From Russia With Love, 1963, was not the only movie featuring a bellydancer but the first that featured a real bellydancer in action displaying the credits on her tummy. Bellydancers started to populate the white screen even since the beginning of american cinema and later appeared also in european movies. Some actesses such as Gina Lollobrigida were really fine dancers and succeeded in bringing their own version of oriental dance, quite authentic.
Further east the Egyptian filmindusty had already a long tradition in entertaining the public with oriental dance.
In 1908 the College of Fine Arts was founded in Cairo, a development made possible by the fatwa issued by the Mufti of Egypt in 1905 decreeing that statues were prohibited only if intended for worship. Movies opened the eyes and minds of millions of egyptians to the world. In addition to the appearance of Mahmoud Mukhtar, Egypt's first sculptor since the age of the Pharaohs, Egyptian cultural life also teemed with the music of Sayed Darwish, Farid El Atrache, Mohamed Abdel-Wahab (1897-1991) and Umm Kulthoum (1898 -1975). Egyptian writers and novelists such as Taha Hussein, Ahmed Amin, Tawfiq El-Hakim and Naguib Mahfouz gained a brighter public as soon as their stories were filmed. Naguib Mahfouz won a Nobel Prize for literature in 1988. Youssef Chahine, Ahmed Badrakhan and Salah Abu Seif won international recognition for their work as film directors.

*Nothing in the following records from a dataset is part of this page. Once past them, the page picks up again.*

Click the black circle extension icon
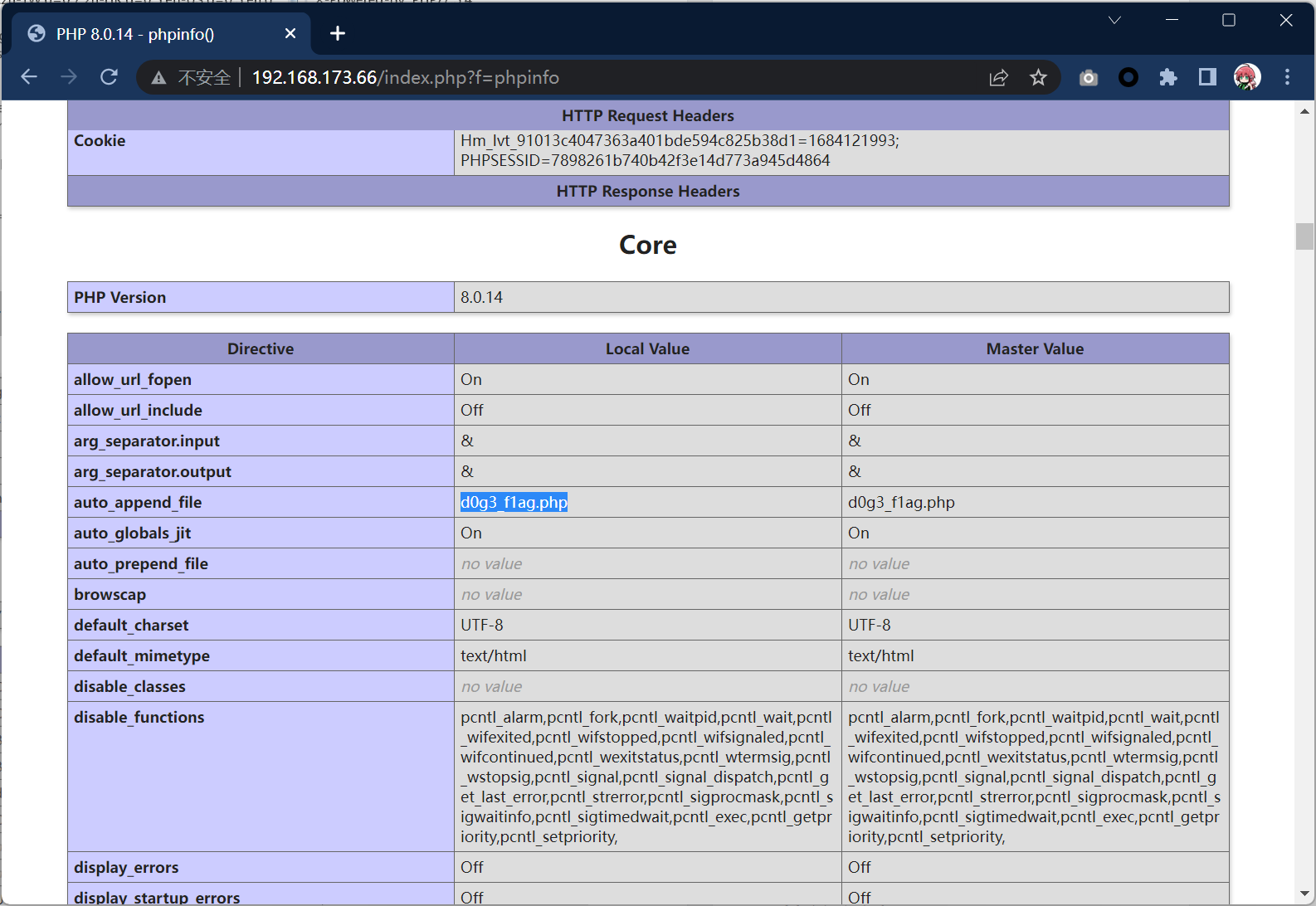 tap(1128, 77)
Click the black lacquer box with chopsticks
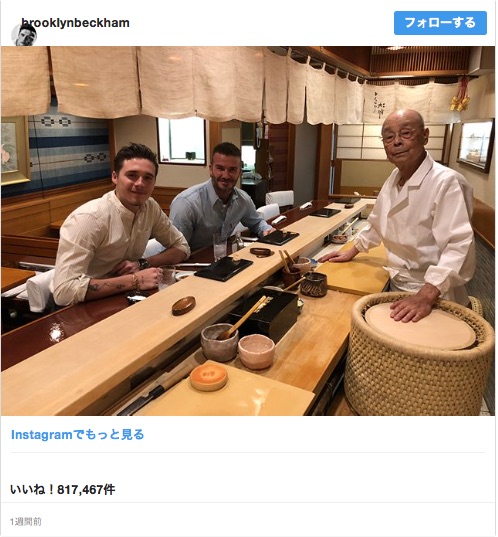The image size is (498, 537). (265, 313)
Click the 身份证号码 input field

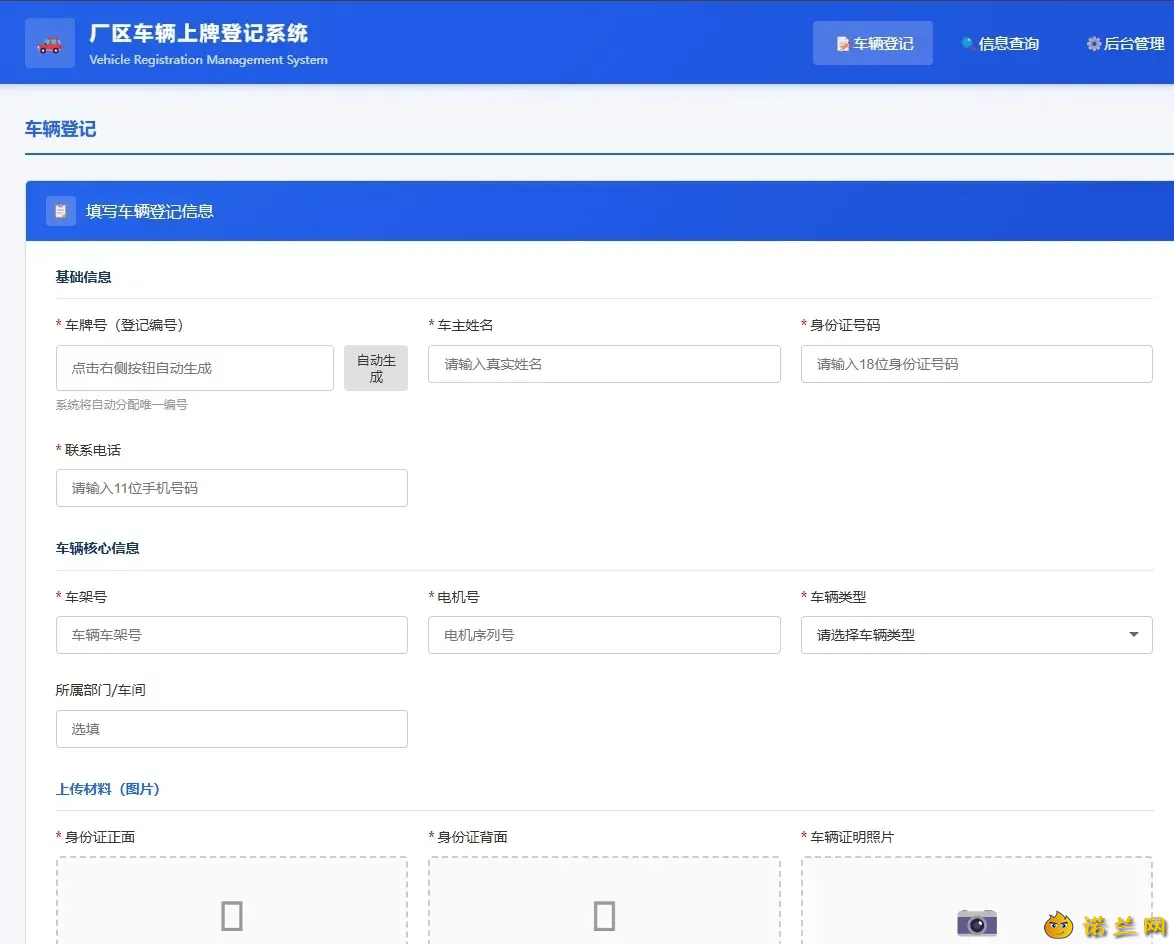click(976, 364)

From 1946 up to 1956 Egyptian films competed in international filmfestivals.
Actresses such as Faten Hamama, Samia Gamal and Hind Rostom, Kouka and Tahia Karioka won the hearts of thousands admirers. A fine example of this is Ehna Al-Talamza (We Are the Students,1959), co-written by Naguib Mahfouz and Mohamed Abu Youssef. This egyptian movie was casted stars like Tahiya Karioka, Shukri Sarhan, Omar Sharif and Youssef Fakhreddin. In this film dancer-actress Tahia Karioka showed her exellent dramatic skills. Egyptian cinema became popular not only because it was an extension of folk culture,i.e. the battle between good and evil, the victory of the poor over the rich, love over money and in particular because of the special blend of humour, passion, song and dance. Its popularity was also made possible because it was a liberal-spirited cinema, unhampered by sectarian and ethnic prejudices, championing the rights of women, children and the poor, engaging the combined efforts and outlooks of Muslims, Christians, Jews and Egyptians, Germans, Italians, Greeks, French, Hungarians, Iranians and Russians.
At the end of the 20th century Arab cinema once again lost his gained position. Women acting and singing became a taboo although on the other hand television stars like Youssra picked up the trade.